Penn was the name of three American automobiles of the veteran era, but Penn Motor Car Company, located at 7510 Thomas Boulevard in Pittsburgh was the only one to enter production. The Penn brass era automobile was produced from 1911 to 1912.

== History ==
Penn Motor Car Company was established in November, 1910, with a capital stock of $150,000, and immediately started production. For 1911, one model was available, the Thirty. This was a 4-cylinder, 30-hp car with a wheelbase of 105 inches. Customers could choose from two body styles, the Model R 2-passenger Roadster, and the Model T 5-passenger Touring. Priced at $975, or $1075 respectively, they were remarkably competitive.

Following the industry's trend, 1912 Penn cars saw body improvements that incorporated doors for all body styles, including front doors for the touring. At $1,200, a new roadster called the Comet was the most expensive Thirty. The Model R-F Fore-Door Runabout for 2 passengers cost $1,000. The Model T-4 5-passenger Touring was listed at $1,100.

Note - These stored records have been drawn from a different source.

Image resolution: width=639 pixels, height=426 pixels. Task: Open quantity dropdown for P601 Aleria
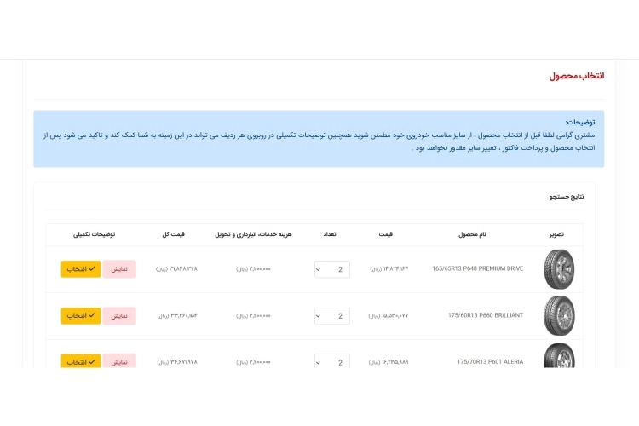click(x=331, y=362)
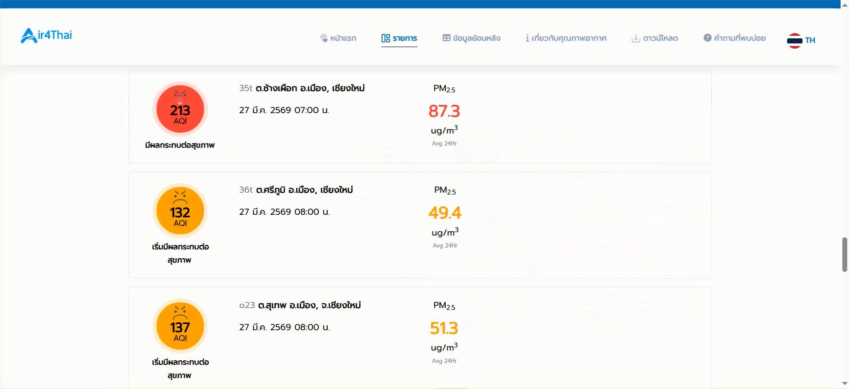Screen dimensions: 849x389
Task: Click the report grid icon
Action: (x=386, y=38)
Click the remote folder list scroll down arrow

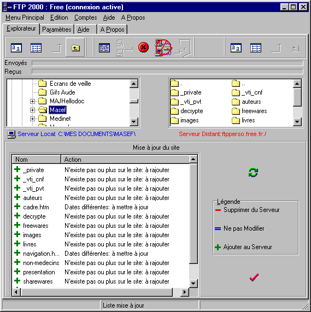(x=297, y=122)
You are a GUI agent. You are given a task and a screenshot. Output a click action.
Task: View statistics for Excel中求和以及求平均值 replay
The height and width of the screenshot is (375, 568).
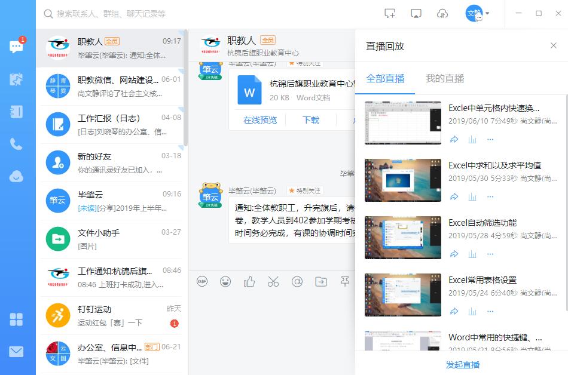pos(472,196)
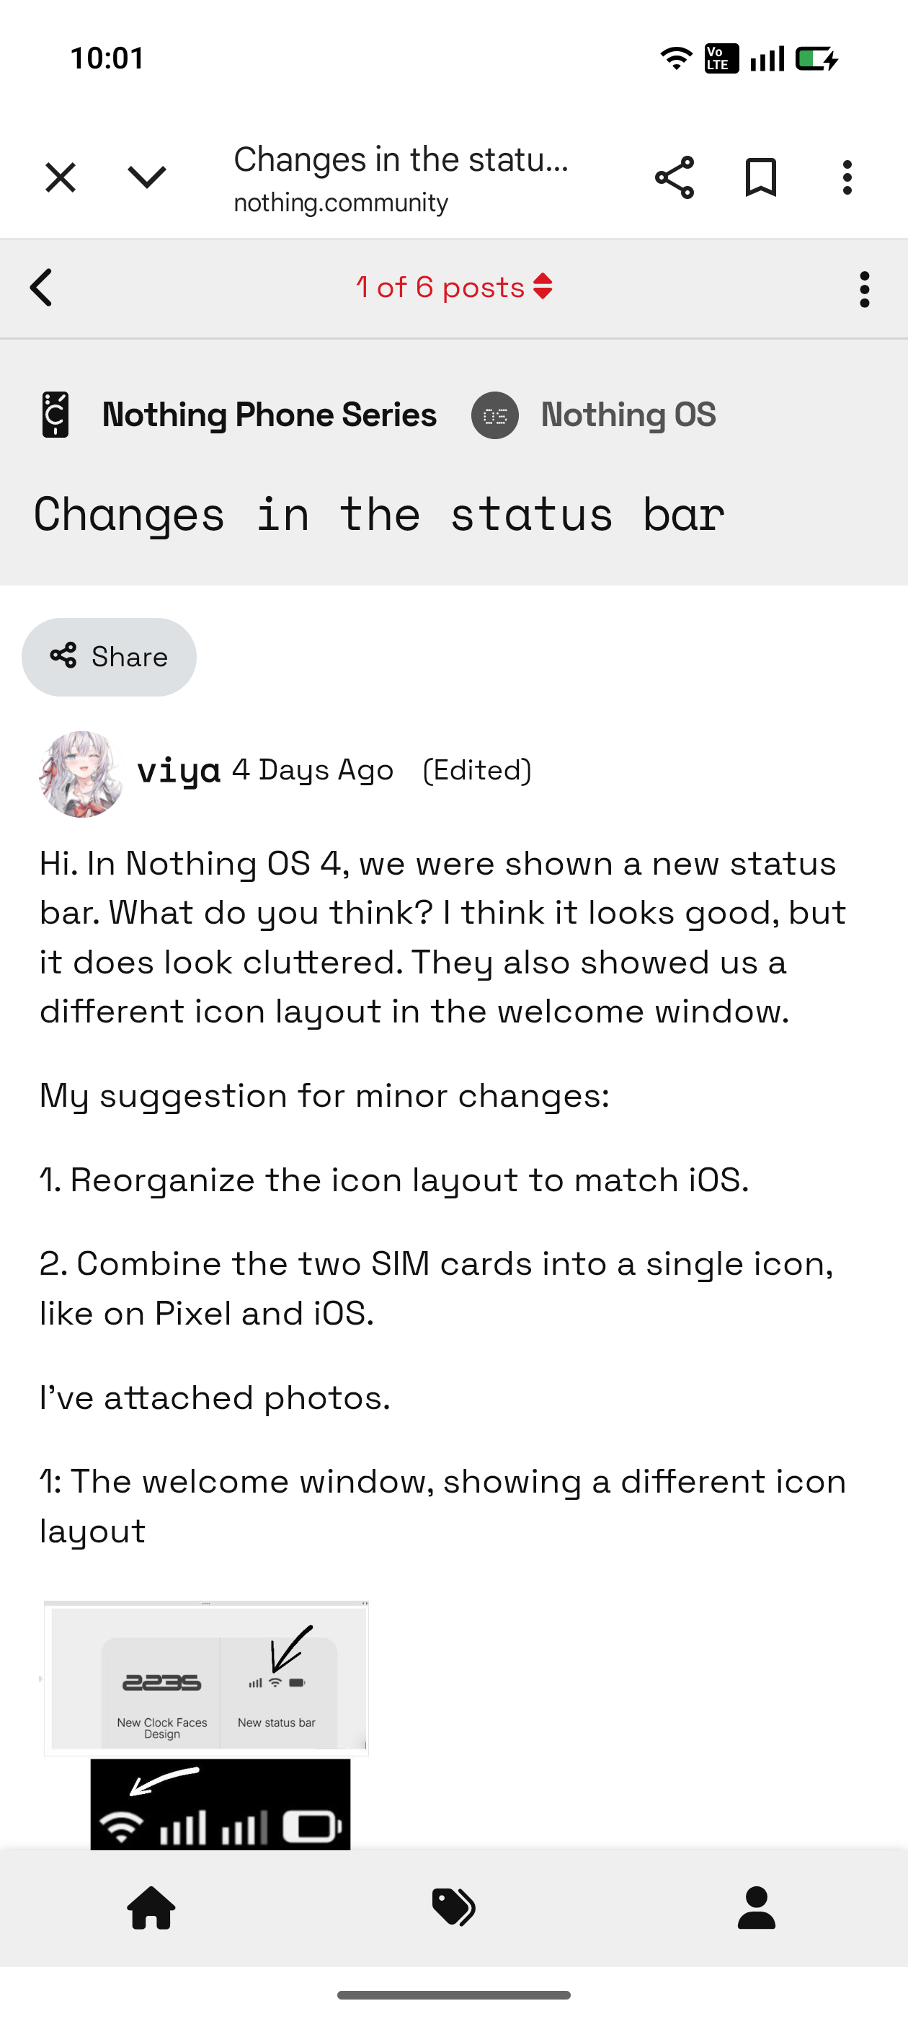Open the black status bar icons image
The width and height of the screenshot is (908, 2019).
[220, 1804]
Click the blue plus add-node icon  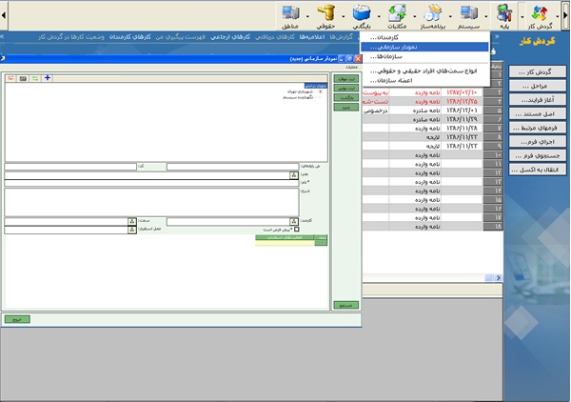tap(49, 78)
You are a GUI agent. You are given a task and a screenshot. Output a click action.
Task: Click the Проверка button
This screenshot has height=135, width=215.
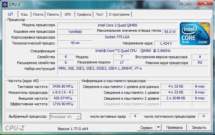coord(175,127)
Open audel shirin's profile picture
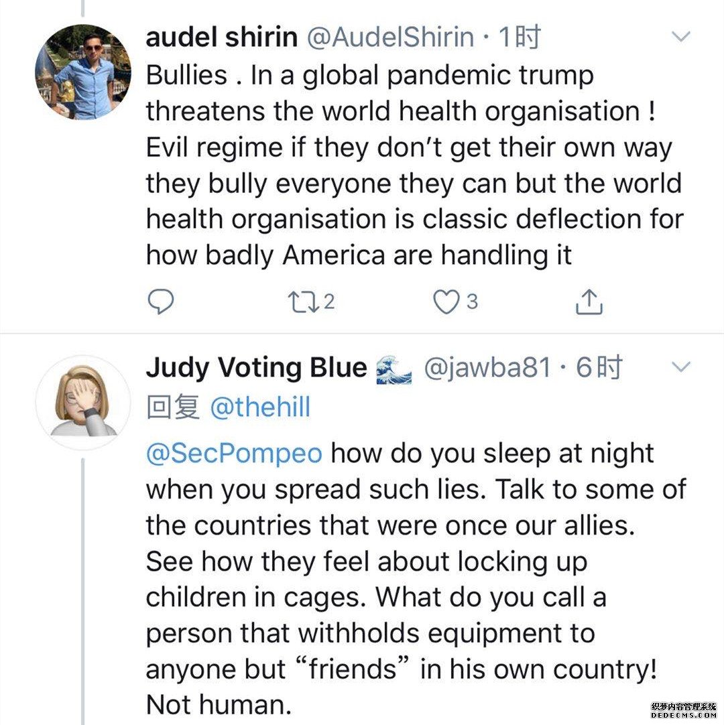Screen dimensions: 724x725 tap(82, 72)
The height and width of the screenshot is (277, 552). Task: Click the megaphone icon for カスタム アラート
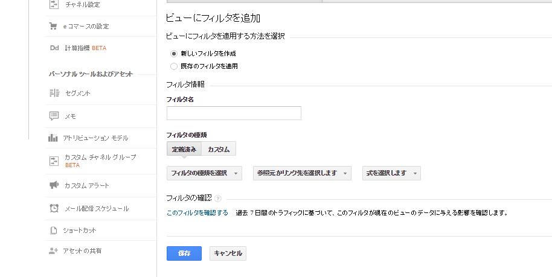click(x=54, y=185)
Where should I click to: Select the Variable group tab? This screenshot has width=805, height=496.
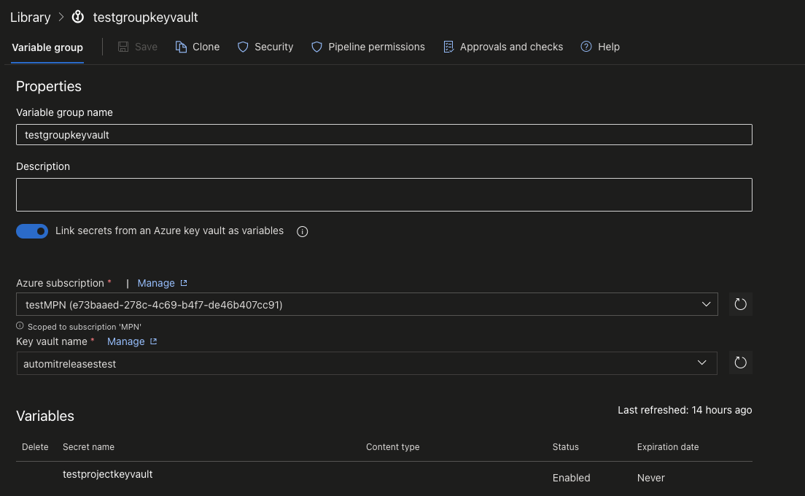(x=47, y=47)
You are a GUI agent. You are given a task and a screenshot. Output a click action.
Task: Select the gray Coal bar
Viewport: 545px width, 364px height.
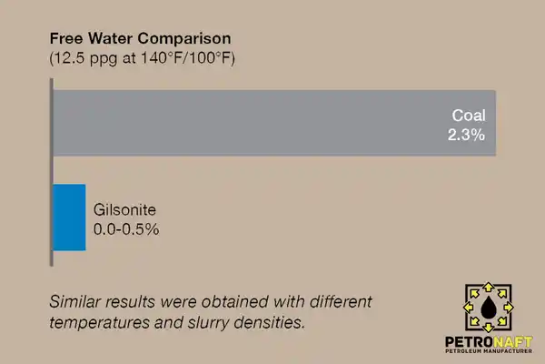[x=274, y=123]
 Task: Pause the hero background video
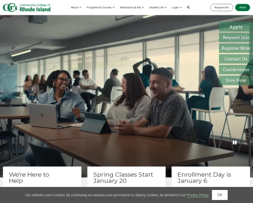(x=235, y=143)
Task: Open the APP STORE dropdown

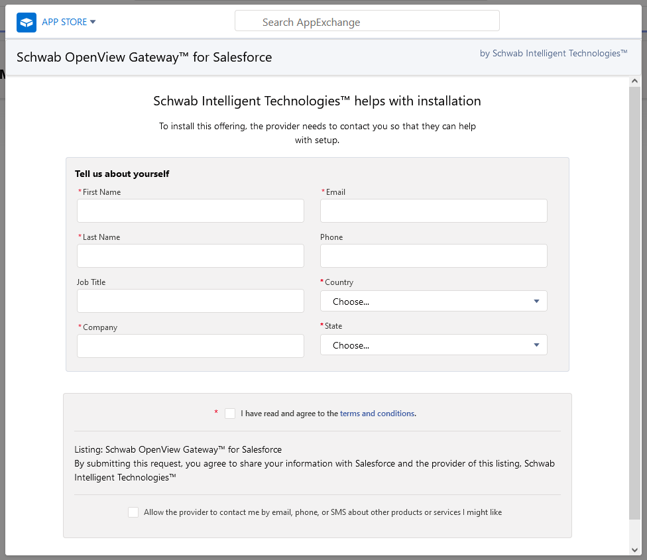Action: click(69, 22)
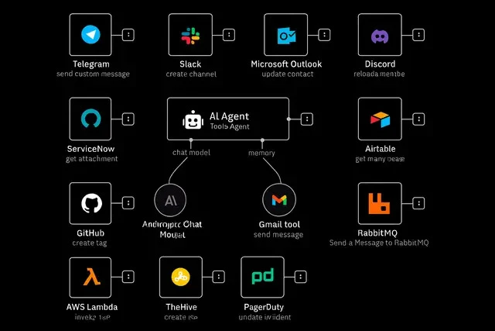495x331 pixels.
Task: Select the Discord node icon
Action: (x=380, y=35)
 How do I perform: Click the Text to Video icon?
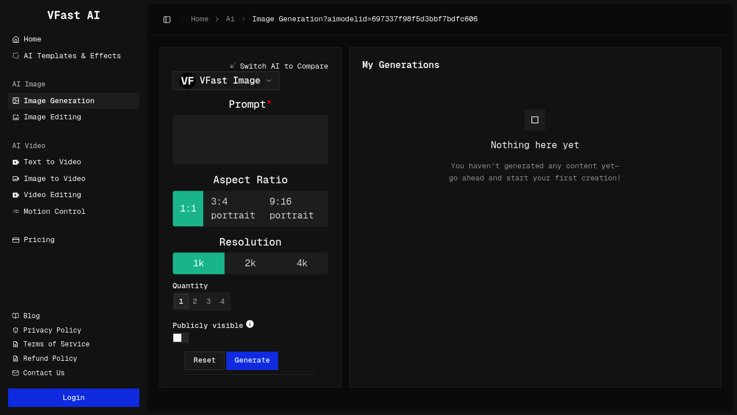pos(15,162)
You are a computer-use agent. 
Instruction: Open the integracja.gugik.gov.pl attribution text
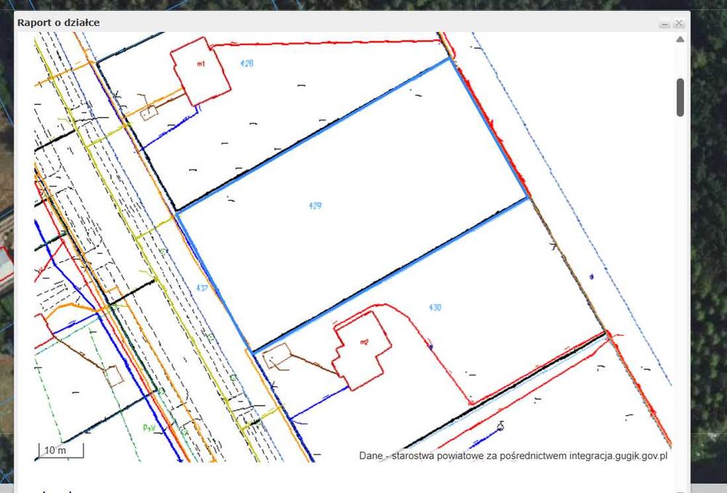(x=619, y=456)
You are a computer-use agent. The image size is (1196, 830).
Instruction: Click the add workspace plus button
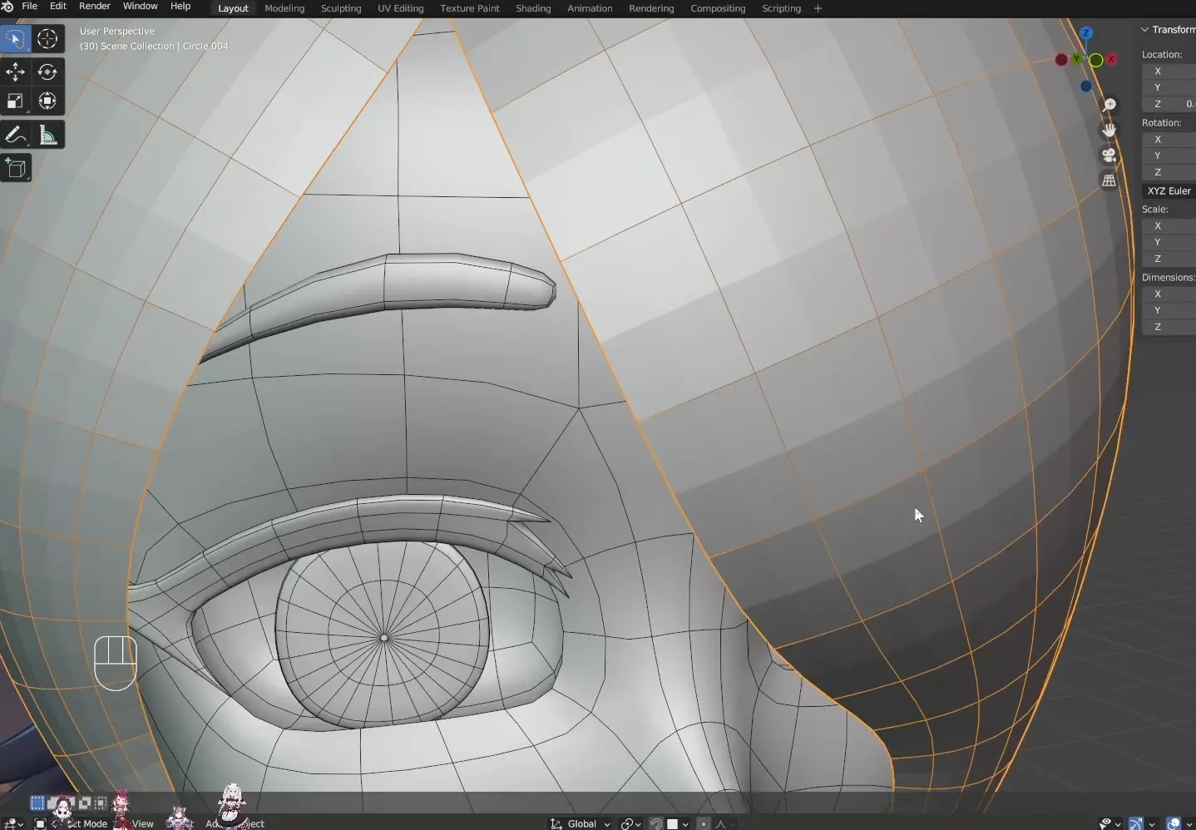coord(818,8)
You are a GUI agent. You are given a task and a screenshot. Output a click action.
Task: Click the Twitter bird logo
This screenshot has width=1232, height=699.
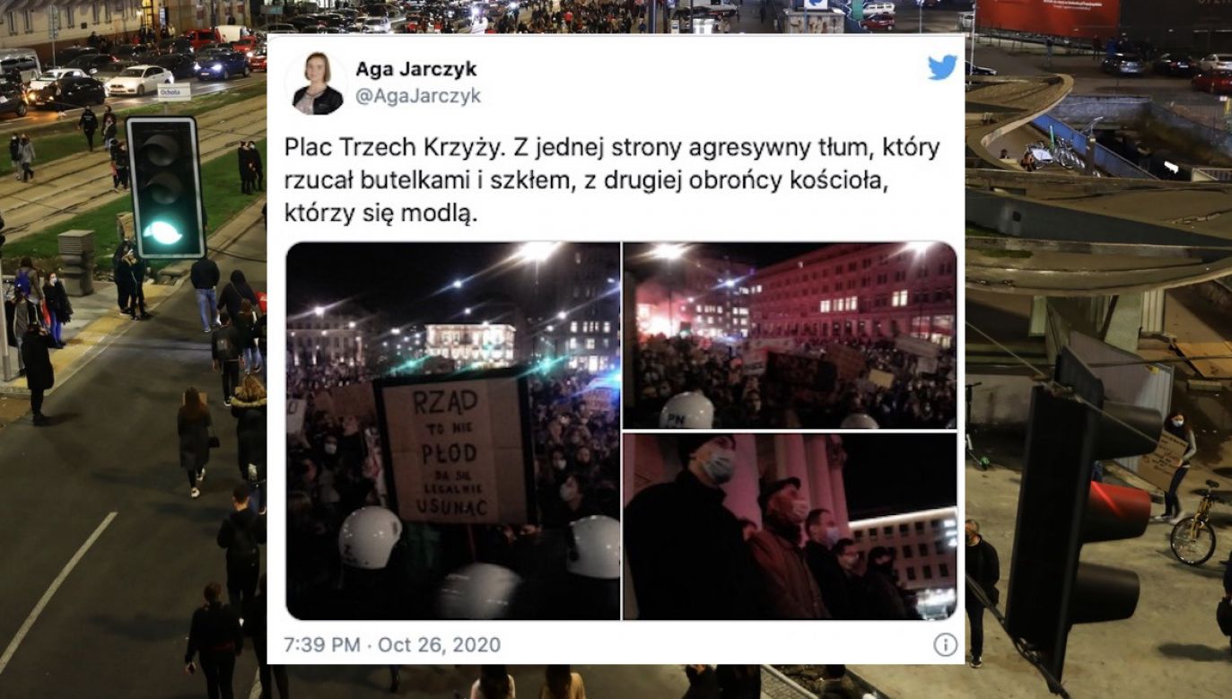[941, 68]
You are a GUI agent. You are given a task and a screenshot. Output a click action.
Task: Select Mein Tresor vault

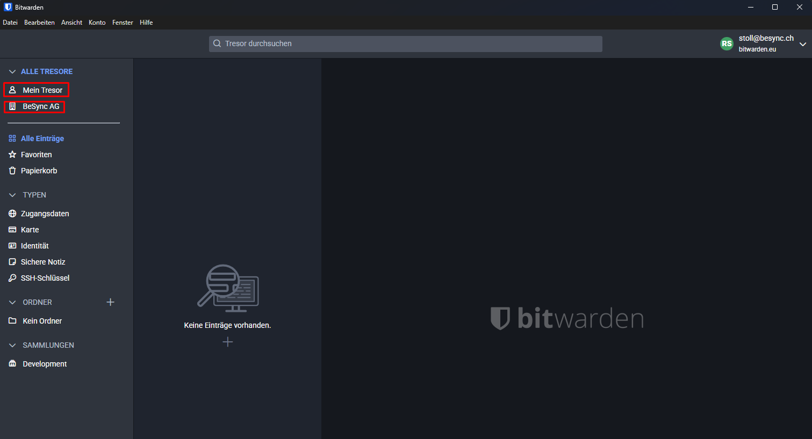click(x=42, y=90)
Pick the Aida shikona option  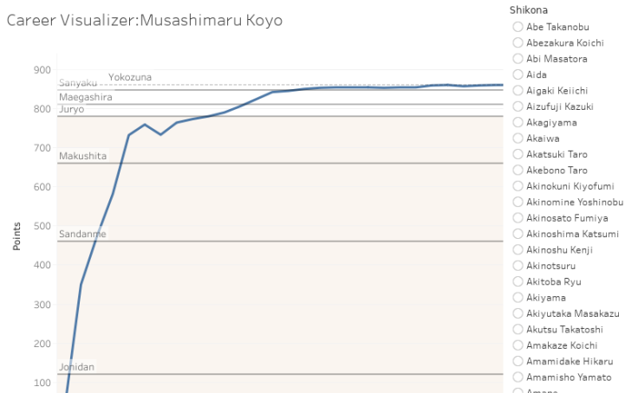(518, 74)
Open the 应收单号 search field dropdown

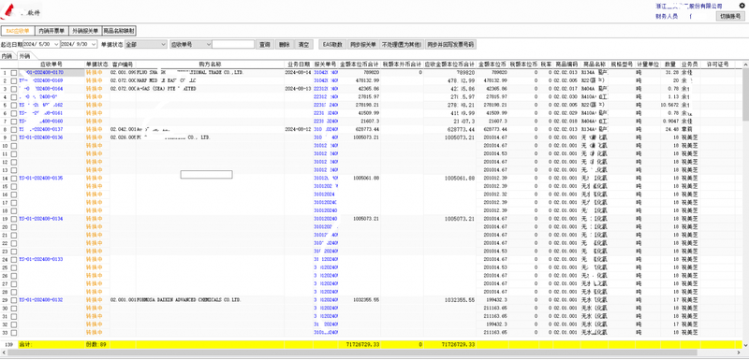click(x=191, y=44)
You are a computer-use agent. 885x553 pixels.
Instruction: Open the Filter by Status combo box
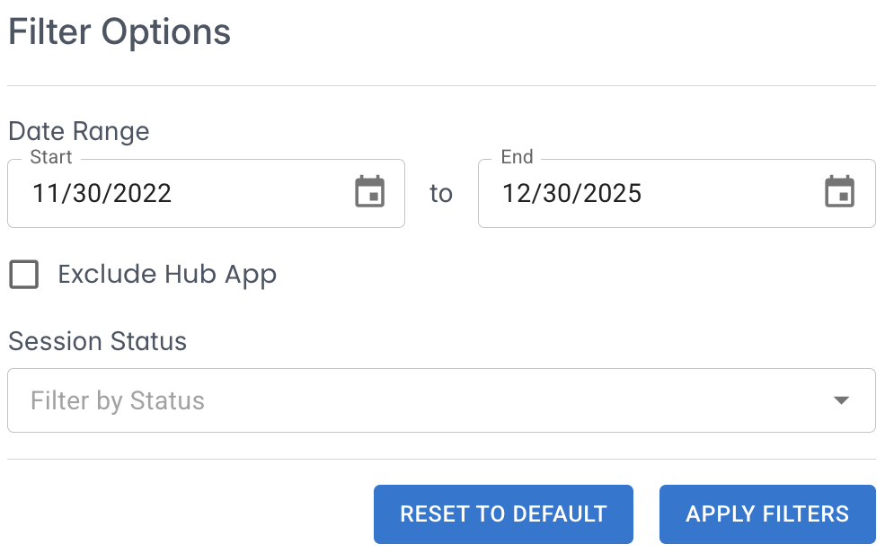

Completely new for 1912 was a 45-hp car, appropriately called the Forty-Five. Another 4-cylinder, this car had a wheelbase of 115 inches. Three body styles were available: The Model T-R Fore-Door Runabout for 2 passengers ($1,350), Model T-4 5-passenger Touring at $1,400), and another Comet roadster at $1,600. In a time when many 40 or 50-hp cars sold for prices in exceed of $3,000, these automobiles were bargains.

The McKay automobile of Nova Scotia was based on the Penn. The end of the marque came when Penn built a $90,000 factory in New Castle, Pennsylvania which was locally financed. As the backers withdrew immediately after completion, Penn went into bankruptcy. On January, 21st, 1913, the plant was sold at auction for $54,000. Not a single car was built in the new location.